As parts of the world continue re-opening after their battles with COVID-19, the opening ceremonies for the Tokyo Olympics will be held on July 23rd. In the aftermath of the Great Tohoku Earthquake of 2011, they were originally planned as the “reconstruction Olympics” to show the region’s recovery. Of course, COVID-19 forced their postponement to 2021 and also re-framed their meaning in the context of humanity’s struggle with the pandemic. Unfortunately, continuing surges in many parts of the world as well as Japan’s own slow vaccination roll-out means that a “mission accomplished” declaration is not yet in sight. Furthermore, the barring of spectators from the stands and the cancellation of Olympic related public events have left many in Japan wondering what the legacy of these games will be.

One of the intended legacies that will actually be realized is the high-profile promotion of wood use in the Olympic facilities. The new USD$1.4 billion 68,000 seat national stadium was designed by the wood loving, Japanese rock-star architect Kengo Kuma. Approximately 2,000m3 of wood was sourced from all 47 of Japan’s prefectures to be used in the stadium’s roof assembly and interior. However, it was not just the centrepiece of the Olympics that received the wood treatment. There are many others including the Ariake Gymnastic Centre used 2,200m2 to create what is said to be one of the largest wood roof structures in the world, while the expansive Village Plaza in the athlete’s village was constructed with traditional Japanese construction methods using domestic larch, cedar, and cypress.

While it was natural for the country to prioritize the use of domestic species in this showcase, BC Wood members can take pride in the fact that a number of their Japanese customers ranging from distributors, pre-cutters, treaters, etc were the ones behind these fabulous structures. In addition, the project leader from the mega-general contractor who built the Olympic Stadium twice took part in BC Wood’s GBM extended missions and WoodTALKS programs to learn about mass timber. The Richmond Oval built for the 2010 Vancouver Olympics was truly one of their main inspirations and it was an honour for me to take him and his team on tours of it.

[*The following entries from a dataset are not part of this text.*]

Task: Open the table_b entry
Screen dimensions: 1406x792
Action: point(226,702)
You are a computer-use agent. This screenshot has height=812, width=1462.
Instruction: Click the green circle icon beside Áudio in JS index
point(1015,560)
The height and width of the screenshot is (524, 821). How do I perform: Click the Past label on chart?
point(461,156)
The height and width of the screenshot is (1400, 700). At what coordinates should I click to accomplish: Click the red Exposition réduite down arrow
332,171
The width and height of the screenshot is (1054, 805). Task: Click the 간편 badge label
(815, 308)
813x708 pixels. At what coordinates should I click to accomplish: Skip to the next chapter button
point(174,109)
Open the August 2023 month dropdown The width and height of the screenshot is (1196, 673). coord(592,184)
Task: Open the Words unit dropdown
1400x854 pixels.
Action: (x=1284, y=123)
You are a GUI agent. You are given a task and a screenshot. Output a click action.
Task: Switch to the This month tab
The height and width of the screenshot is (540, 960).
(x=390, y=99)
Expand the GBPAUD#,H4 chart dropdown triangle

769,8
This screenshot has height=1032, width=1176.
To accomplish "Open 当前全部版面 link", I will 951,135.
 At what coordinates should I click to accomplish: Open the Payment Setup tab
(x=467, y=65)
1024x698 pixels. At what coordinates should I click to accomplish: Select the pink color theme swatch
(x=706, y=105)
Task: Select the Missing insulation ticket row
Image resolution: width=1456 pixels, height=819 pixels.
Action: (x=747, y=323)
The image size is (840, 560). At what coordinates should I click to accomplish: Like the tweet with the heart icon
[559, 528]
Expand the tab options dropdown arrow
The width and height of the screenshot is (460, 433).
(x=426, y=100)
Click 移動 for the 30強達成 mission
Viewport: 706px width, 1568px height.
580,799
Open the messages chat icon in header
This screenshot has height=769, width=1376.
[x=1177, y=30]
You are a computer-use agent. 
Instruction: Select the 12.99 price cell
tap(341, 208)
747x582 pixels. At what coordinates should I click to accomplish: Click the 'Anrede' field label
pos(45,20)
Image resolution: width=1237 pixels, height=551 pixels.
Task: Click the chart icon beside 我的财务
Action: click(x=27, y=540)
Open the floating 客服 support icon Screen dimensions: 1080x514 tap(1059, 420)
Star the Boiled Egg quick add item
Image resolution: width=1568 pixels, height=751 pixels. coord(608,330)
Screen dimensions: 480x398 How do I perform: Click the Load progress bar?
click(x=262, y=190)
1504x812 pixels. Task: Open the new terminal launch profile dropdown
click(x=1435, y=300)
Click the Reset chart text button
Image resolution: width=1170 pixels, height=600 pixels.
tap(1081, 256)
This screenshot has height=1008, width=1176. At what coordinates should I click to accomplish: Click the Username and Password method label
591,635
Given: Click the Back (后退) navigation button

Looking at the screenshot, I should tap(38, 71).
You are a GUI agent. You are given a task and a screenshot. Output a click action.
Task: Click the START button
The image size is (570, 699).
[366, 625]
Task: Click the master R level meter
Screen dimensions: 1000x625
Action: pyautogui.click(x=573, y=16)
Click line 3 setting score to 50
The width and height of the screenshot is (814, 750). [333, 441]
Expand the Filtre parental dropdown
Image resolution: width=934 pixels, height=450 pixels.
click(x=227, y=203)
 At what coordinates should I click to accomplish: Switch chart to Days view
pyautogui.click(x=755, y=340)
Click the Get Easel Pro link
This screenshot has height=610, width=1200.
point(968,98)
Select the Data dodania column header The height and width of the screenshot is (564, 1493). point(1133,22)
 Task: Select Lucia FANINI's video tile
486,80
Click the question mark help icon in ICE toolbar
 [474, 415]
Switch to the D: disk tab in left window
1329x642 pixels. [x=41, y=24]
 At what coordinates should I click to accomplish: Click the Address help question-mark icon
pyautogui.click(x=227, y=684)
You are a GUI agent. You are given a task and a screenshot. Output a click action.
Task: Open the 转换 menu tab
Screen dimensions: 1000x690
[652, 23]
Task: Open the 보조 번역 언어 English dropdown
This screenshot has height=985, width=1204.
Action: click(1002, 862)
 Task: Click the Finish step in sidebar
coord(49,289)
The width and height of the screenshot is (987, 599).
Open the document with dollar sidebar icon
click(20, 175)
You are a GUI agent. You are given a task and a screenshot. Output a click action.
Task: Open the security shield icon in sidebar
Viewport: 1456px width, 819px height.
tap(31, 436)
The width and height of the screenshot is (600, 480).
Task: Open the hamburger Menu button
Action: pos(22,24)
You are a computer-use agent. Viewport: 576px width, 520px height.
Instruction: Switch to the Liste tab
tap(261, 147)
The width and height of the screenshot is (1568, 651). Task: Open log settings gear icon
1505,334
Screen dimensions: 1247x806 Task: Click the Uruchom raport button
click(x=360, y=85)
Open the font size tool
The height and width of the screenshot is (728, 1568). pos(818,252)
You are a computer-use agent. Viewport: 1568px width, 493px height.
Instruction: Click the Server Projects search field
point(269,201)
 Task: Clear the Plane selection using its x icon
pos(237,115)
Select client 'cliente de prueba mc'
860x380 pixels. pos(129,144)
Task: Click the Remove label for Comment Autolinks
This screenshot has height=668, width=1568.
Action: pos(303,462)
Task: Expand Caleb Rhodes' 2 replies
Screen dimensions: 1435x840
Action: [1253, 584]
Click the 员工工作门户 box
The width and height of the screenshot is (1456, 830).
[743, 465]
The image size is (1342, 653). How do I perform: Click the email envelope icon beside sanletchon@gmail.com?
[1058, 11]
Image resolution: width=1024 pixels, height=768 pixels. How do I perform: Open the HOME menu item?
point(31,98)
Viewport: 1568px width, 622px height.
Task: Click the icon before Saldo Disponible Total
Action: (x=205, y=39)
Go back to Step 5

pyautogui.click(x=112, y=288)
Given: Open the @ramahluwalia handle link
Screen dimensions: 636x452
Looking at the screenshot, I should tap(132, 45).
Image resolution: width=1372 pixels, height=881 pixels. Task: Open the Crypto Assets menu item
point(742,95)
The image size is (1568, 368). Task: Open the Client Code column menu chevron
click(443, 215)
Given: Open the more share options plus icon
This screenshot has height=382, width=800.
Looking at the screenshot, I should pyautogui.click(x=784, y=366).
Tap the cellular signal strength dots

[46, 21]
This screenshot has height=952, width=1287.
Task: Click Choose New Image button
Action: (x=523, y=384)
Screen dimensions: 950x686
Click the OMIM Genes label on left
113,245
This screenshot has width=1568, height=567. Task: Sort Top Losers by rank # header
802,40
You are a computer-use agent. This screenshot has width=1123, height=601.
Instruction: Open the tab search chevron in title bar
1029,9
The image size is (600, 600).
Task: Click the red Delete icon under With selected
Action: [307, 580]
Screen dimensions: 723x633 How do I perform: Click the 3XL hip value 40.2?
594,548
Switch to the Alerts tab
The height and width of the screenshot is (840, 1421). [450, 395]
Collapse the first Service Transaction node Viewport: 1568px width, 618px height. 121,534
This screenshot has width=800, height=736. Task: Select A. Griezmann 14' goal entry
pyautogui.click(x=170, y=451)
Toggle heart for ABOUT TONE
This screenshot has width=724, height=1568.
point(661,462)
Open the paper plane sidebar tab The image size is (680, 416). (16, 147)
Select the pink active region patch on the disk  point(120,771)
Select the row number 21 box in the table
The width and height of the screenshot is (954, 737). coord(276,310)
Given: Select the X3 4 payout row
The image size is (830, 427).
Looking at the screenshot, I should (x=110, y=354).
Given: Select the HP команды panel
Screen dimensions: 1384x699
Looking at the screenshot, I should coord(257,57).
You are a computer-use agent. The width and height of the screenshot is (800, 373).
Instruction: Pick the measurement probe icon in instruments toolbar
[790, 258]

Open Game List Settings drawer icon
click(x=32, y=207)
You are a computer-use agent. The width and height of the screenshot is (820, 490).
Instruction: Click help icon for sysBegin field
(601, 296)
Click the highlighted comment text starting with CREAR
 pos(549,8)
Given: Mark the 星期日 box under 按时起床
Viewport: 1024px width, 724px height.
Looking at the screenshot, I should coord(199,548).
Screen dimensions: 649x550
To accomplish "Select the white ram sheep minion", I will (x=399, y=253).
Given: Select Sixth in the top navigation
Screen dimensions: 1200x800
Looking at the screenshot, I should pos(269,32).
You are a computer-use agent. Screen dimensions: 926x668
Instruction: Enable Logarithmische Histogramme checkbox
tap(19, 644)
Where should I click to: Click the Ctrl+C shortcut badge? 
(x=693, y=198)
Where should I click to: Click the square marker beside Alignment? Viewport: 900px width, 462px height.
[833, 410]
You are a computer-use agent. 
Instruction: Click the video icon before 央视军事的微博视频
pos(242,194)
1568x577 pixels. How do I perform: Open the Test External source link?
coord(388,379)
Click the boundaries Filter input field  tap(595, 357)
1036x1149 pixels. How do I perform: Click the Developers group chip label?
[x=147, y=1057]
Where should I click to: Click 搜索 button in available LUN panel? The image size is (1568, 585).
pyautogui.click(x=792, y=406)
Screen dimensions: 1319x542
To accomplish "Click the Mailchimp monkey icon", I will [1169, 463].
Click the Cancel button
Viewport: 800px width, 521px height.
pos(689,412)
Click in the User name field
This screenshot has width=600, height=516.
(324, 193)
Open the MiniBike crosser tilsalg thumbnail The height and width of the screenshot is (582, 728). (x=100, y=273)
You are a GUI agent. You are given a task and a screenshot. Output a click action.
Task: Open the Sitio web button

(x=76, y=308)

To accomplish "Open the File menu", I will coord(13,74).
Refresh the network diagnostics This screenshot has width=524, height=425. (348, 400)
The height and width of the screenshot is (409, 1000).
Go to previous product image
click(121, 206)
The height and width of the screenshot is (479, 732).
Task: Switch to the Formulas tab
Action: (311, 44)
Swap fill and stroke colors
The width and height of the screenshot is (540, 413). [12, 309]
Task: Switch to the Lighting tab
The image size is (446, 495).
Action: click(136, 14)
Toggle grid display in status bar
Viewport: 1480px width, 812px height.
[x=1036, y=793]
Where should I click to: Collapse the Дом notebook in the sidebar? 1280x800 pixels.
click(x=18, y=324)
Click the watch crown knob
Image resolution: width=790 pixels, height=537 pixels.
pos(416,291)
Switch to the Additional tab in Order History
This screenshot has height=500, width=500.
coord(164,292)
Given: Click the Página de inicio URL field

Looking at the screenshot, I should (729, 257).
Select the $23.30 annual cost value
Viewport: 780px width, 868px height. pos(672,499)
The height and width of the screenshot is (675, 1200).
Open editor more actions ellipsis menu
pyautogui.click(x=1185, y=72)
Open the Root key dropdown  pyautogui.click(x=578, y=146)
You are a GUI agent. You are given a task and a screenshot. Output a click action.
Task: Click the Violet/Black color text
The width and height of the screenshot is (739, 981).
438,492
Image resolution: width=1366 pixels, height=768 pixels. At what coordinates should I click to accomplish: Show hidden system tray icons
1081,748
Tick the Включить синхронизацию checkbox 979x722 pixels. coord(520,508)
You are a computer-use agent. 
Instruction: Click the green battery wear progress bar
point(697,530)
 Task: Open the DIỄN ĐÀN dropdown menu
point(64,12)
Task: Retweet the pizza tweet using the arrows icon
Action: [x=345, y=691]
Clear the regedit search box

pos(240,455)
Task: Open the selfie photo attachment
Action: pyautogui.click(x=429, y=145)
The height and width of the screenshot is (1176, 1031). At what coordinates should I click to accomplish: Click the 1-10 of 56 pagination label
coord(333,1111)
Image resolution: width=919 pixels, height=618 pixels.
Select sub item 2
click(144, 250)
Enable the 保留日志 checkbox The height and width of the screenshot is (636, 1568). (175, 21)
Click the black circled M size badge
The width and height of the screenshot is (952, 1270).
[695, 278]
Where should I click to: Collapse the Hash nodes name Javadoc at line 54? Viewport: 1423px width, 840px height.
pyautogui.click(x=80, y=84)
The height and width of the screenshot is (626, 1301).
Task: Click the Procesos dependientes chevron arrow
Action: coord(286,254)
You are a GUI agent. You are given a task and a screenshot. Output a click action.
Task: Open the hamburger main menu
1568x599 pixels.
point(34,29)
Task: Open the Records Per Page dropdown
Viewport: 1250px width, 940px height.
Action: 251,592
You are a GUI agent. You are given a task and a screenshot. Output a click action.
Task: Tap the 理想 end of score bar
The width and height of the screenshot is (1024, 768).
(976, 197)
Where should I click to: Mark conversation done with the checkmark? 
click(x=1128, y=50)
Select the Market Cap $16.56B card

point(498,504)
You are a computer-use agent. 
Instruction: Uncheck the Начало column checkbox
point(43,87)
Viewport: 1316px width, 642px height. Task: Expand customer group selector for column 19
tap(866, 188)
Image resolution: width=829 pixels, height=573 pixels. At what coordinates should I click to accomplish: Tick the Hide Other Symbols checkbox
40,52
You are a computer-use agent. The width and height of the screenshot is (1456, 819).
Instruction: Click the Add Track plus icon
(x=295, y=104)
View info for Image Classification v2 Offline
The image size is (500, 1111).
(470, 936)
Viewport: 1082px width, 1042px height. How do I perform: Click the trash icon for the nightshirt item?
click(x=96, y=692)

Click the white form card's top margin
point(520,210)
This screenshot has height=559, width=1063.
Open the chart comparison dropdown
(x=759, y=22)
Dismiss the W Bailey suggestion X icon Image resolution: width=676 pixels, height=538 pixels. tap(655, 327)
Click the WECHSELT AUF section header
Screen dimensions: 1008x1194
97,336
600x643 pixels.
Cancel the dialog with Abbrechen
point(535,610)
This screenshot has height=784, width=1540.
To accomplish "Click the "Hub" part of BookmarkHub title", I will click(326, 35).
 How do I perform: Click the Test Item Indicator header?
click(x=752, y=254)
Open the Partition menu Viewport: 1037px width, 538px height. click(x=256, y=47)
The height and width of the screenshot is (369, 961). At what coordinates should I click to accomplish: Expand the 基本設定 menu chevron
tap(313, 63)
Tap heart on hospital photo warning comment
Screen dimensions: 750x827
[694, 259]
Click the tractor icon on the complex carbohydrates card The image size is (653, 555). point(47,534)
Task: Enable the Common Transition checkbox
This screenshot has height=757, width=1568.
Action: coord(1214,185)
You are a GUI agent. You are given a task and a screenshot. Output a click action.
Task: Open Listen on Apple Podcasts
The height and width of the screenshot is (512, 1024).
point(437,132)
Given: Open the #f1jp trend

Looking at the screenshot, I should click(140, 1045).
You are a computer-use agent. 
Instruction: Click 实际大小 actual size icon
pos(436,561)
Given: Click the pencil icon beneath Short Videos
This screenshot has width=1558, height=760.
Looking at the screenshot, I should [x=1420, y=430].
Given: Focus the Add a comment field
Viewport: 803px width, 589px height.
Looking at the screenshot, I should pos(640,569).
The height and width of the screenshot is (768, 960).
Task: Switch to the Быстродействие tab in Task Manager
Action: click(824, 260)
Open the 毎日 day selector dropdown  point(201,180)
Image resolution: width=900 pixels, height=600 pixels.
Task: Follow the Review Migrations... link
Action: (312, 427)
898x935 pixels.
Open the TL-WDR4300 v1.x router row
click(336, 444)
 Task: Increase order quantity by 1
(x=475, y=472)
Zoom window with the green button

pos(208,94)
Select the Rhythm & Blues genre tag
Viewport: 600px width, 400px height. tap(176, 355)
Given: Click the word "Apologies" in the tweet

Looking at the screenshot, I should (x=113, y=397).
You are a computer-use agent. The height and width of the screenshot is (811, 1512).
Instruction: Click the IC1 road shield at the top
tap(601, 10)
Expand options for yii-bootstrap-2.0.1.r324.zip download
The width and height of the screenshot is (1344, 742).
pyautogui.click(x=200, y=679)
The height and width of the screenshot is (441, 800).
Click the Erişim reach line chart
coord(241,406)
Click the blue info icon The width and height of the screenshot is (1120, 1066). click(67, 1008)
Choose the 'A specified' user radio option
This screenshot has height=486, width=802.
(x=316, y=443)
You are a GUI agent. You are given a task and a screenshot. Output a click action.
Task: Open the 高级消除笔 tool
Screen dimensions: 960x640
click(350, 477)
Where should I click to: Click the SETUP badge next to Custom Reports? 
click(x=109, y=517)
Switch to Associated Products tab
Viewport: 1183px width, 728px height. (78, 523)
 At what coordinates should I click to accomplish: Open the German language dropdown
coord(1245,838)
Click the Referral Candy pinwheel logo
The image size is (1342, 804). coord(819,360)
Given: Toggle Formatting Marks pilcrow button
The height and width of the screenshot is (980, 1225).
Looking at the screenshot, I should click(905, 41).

The Japanese Government has long followed BC’s “Wood First” initiative and that undoubtedly was a factor behind their desire to use these Games to overcome long held misconceptions about using wood in large scale buildings. While thousands of spectators will not be sharing images of these modern-day wooden temples on Facebook and Instagram as had been planned, these Olympics are expected to have the highest television ratings in history meaning that people in Japan and around the world will be delighted by these structures from the safety of their own homes. The Japanese wood construction industry could not ask for a bigger promotional campaign and that will benefit all suppliers of wood products to the Japanese market.

The other positive aspect of these unique Olympics will be that for the first time in a very long time the athletes will truly be the focus. Let’s all hope that they can have a safe opportunity to perform at their best. And of course, Go Canada Go!